NORTH BALTIMORE — Whistle Stop Inn restaurant, which reportedly drew out-of-towners to North Baltimore with its prime rib, steaks and burgers, closed Tuesday. Residents fear it will not reopen and leave the town starved for the traffic and money it has lured for years.
Attempts to reach the owners on Friday were unsuccessful. It reportedly employed more than 20 people.
“It’s sad and it’s going to hurt our community,” said Laurie Newcomer, co-owner and manager of Sisters Junction, just down the block from the restaurant. “It is dead here. I just sent one of my employees home. … The town is dead. … I can tell already the difference in the business uptown.”
Main Street parking spaces, normally filled, were empty Friday afternoon.
At lunchtime, an out-of-town couple on their way to Perrysburg came to Newcomer’s antiques and collectibles store to ask what the deal was with Whistle Stop.
“They could not believe the restaurant was closed,” she said. “People are noticing it.”
“I would say about 30 to 50 people a day are going to that door and turning around,” said Jason Gerdeman, who tended bar there and has a shop nearby.

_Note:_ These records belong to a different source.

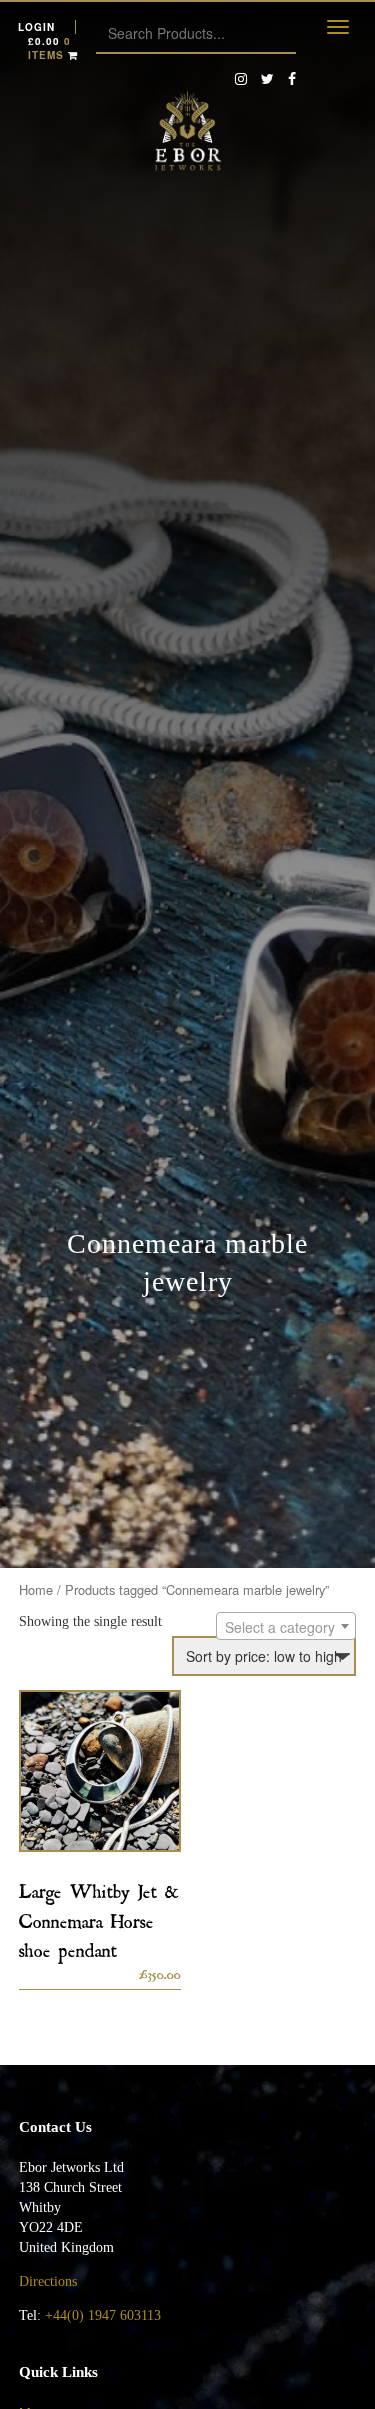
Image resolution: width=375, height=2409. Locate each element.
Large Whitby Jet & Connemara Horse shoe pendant (99, 1917)
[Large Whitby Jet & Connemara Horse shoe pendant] (100, 1771)
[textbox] (286, 1627)
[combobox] (286, 1626)
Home (36, 1589)
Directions (50, 2281)
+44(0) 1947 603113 (103, 2315)
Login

Whistle Stop was a perfect meeting point for those traveling between Findlay and Bowling Green and between Toledo and Lima, Gerdeman said.
“It was a nice out-of-the-way place where you could get really good food at a reasonable price.”
“Our town really strives off of their business because everybody was from out of town that really ate in there,” Gerdeman said. “I would say, 75 percent (of the customers) were out-of-towners. And it helped all of these businesses here.”
In the wake of the Whistle Stop closing, Gerdeman said he will be closing his shop near the restaurant to join forces with another this week.
“All of our shops, we’ve noticed this whole week that it’s been a ghost town,” he said. “It’s a huge letdown.”